-- Extracted entries follows --
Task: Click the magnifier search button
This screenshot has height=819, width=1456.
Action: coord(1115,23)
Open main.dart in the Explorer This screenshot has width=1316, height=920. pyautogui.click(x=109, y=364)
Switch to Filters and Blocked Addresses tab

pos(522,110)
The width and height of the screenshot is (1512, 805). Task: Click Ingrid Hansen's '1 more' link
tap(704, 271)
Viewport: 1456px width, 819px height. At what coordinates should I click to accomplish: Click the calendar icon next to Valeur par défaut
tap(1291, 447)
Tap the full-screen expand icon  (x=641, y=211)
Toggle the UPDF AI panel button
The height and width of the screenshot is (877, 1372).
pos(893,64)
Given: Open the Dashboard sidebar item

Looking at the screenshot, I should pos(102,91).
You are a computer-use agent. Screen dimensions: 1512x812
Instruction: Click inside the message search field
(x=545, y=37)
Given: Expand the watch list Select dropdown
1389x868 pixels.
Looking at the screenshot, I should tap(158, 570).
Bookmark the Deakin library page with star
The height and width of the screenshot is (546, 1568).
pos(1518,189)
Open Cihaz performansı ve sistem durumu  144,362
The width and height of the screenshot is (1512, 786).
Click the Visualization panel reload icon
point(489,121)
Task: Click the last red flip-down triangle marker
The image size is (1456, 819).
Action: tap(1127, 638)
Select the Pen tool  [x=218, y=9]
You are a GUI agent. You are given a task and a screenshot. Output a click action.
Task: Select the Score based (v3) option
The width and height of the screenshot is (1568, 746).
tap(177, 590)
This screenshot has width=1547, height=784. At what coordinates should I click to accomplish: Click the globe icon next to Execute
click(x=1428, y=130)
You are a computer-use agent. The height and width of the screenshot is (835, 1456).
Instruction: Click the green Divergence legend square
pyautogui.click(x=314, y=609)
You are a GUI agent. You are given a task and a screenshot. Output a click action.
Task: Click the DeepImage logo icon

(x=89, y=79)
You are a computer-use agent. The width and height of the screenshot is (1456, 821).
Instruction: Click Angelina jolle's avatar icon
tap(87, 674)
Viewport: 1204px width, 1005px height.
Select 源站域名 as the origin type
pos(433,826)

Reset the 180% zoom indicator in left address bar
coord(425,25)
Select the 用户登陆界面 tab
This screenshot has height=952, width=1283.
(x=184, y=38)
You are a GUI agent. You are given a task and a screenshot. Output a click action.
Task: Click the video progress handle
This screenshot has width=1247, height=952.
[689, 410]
-- Extracted entries concluded --
Goal of the exercise: When the material above has been read, copy all of it exactly.

Response box:
Task: Click the magnifier search button
This screenshot has height=819, width=1456.
Action: coord(1115,23)
Open main.dart in the Explorer This screenshot has width=1316, height=920. pyautogui.click(x=109, y=364)
Switch to Filters and Blocked Addresses tab

pos(522,110)
The width and height of the screenshot is (1512, 805). Task: Click Ingrid Hansen's '1 more' link
tap(704, 271)
Viewport: 1456px width, 819px height. At what coordinates should I click to accomplish: Click the calendar icon next to Valeur par défaut
tap(1291, 447)
Tap the full-screen expand icon  (x=641, y=211)
Toggle the UPDF AI panel button
The height and width of the screenshot is (877, 1372).
pos(893,64)
Given: Open the Dashboard sidebar item

Looking at the screenshot, I should pos(102,91).
You are a computer-use agent. Screen dimensions: 1512x812
Instruction: Click inside the message search field
(x=545, y=37)
Given: Expand the watch list Select dropdown
1389x868 pixels.
Looking at the screenshot, I should tap(158, 570).
Bookmark the Deakin library page with star
The height and width of the screenshot is (546, 1568).
pos(1518,189)
Open Cihaz performansı ve sistem durumu  144,362
The width and height of the screenshot is (1512, 786).
Click the Visualization panel reload icon
point(489,121)
Task: Click the last red flip-down triangle marker
The image size is (1456, 819).
Action: tap(1127, 638)
Select the Pen tool  [x=218, y=9]
You are a GUI agent. You are given a task and a screenshot. Output a click action.
Task: Select the Score based (v3) option
The width and height of the screenshot is (1568, 746).
tap(177, 590)
This screenshot has width=1547, height=784. At what coordinates should I click to accomplish: Click the globe icon next to Execute
click(x=1428, y=130)
You are a computer-use agent. The height and width of the screenshot is (835, 1456).
Instruction: Click the green Divergence legend square
pyautogui.click(x=314, y=609)
You are a GUI agent. You are given a task and a screenshot. Output a click action.
Task: Click the DeepImage logo icon

(x=89, y=79)
You are a computer-use agent. The width and height of the screenshot is (1456, 821).
Instruction: Click Angelina jolle's avatar icon
tap(87, 674)
Viewport: 1204px width, 1005px height.
Select 源站域名 as the origin type
pos(433,826)

Reset the 180% zoom indicator in left address bar
coord(425,25)
Select the 用户登陆界面 tab
This screenshot has height=952, width=1283.
(x=184, y=38)
You are a GUI agent. You are given a task and a screenshot. Output a click action.
Task: Click the video progress handle
This screenshot has width=1247, height=952.
[689, 410]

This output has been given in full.